Hackers Also Targeted Executives of Cryptocurrency Companies
According to the indictment, the two defendants — Eric Meiggs (20) and Declan Harrington (21) — not just only targeted users with high-value cryptocurrency accounts, but also targeted executives of cryptocurrency companies in an attempt to make a significant profit.
Besides this, the two defendants have also been charged for taking over social media accounts of their victims, including two who "had high value or 'O.G.' (slang for 'Original Gangster') social media account names."
The duo has been charged in an 11-count indictment, with:
- one count of conspiracy to commit wire fraud,
- eight counts of wire fraud,
- one count of computer fraud and abuse, and
- one count of aggravated identity theft.
If convicted on the charge of conspiracy to commit wire fraud, each defendant faces a maximum penalty of 20 years in prison.
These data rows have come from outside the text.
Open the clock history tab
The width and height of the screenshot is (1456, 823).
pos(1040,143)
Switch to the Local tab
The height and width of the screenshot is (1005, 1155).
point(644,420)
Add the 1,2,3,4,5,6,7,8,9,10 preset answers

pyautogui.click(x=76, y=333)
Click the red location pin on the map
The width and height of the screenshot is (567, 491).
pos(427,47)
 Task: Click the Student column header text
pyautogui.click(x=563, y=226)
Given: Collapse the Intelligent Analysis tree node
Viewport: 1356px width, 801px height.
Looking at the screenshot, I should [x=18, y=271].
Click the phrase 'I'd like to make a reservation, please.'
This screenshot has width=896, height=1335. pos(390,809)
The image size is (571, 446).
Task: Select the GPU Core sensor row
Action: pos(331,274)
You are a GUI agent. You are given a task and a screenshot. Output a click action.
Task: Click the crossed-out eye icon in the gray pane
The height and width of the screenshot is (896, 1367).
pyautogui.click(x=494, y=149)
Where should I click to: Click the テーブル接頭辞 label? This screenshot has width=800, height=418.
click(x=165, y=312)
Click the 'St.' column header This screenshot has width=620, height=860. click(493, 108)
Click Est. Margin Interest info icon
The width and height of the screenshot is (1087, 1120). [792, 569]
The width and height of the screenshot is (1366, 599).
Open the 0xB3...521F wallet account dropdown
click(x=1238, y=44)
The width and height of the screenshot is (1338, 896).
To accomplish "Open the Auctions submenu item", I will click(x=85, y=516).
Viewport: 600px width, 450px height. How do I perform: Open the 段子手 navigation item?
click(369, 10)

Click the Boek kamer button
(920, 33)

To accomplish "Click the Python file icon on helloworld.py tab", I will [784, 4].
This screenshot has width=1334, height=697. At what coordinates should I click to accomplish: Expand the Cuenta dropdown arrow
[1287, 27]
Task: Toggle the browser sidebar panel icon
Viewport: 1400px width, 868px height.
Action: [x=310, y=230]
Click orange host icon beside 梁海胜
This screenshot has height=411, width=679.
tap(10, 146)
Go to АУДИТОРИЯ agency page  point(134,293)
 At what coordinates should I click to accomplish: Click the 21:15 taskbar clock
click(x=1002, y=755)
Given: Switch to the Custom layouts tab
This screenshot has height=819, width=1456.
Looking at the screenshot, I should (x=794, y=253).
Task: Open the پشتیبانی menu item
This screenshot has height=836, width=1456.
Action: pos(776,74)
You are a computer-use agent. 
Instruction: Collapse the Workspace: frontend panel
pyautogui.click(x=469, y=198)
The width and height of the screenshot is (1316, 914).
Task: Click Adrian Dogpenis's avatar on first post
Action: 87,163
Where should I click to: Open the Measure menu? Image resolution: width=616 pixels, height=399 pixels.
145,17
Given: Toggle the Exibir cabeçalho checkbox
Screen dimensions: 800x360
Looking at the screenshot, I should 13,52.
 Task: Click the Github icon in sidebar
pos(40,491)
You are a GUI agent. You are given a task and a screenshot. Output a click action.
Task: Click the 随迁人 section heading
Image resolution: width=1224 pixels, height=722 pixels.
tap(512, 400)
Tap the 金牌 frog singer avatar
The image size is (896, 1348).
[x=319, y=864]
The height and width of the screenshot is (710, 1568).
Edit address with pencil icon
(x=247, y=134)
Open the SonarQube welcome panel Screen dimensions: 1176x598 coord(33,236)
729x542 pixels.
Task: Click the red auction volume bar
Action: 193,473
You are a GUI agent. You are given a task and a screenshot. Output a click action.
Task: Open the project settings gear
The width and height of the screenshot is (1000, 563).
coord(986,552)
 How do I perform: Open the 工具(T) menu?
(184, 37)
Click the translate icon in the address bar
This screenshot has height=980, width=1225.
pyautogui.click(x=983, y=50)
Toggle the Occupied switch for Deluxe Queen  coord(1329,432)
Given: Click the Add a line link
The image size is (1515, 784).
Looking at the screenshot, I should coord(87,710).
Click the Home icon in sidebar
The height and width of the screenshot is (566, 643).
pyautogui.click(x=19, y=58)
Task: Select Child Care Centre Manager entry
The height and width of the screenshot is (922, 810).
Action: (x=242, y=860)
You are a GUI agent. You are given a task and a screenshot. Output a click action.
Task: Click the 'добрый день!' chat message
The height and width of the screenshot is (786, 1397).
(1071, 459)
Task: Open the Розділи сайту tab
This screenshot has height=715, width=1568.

Meanwhile, the aggravated identity theft charge carries a maximum sentence of 2 years in prison.
How to Protect Yourself from Sim Swapping
In the wake of several Sim Swapping incidents, the U.S. Federal Trade Commission (FTC) in October issued a proper list of guidelines that users can follow to protect themselves against SIM swapping attacks:
- Don't reply to calls, emails, or text messages that request personal information.
- Limit the personal information you share online.
- Set up a PIN or password on your cellular account.
- Consider using stronger authentication on accounts with sensitive personal or financial information.
And in case you become a target of a SIM swap scam, you can take some effective measures like:
- Contact your cellular service provider immediately to report fraud and take control of your phone number back and immediately change your account passwords.
- Check your credit card, bank, and other financial accounts for any unauthorized charges and report to the respective company if you find any.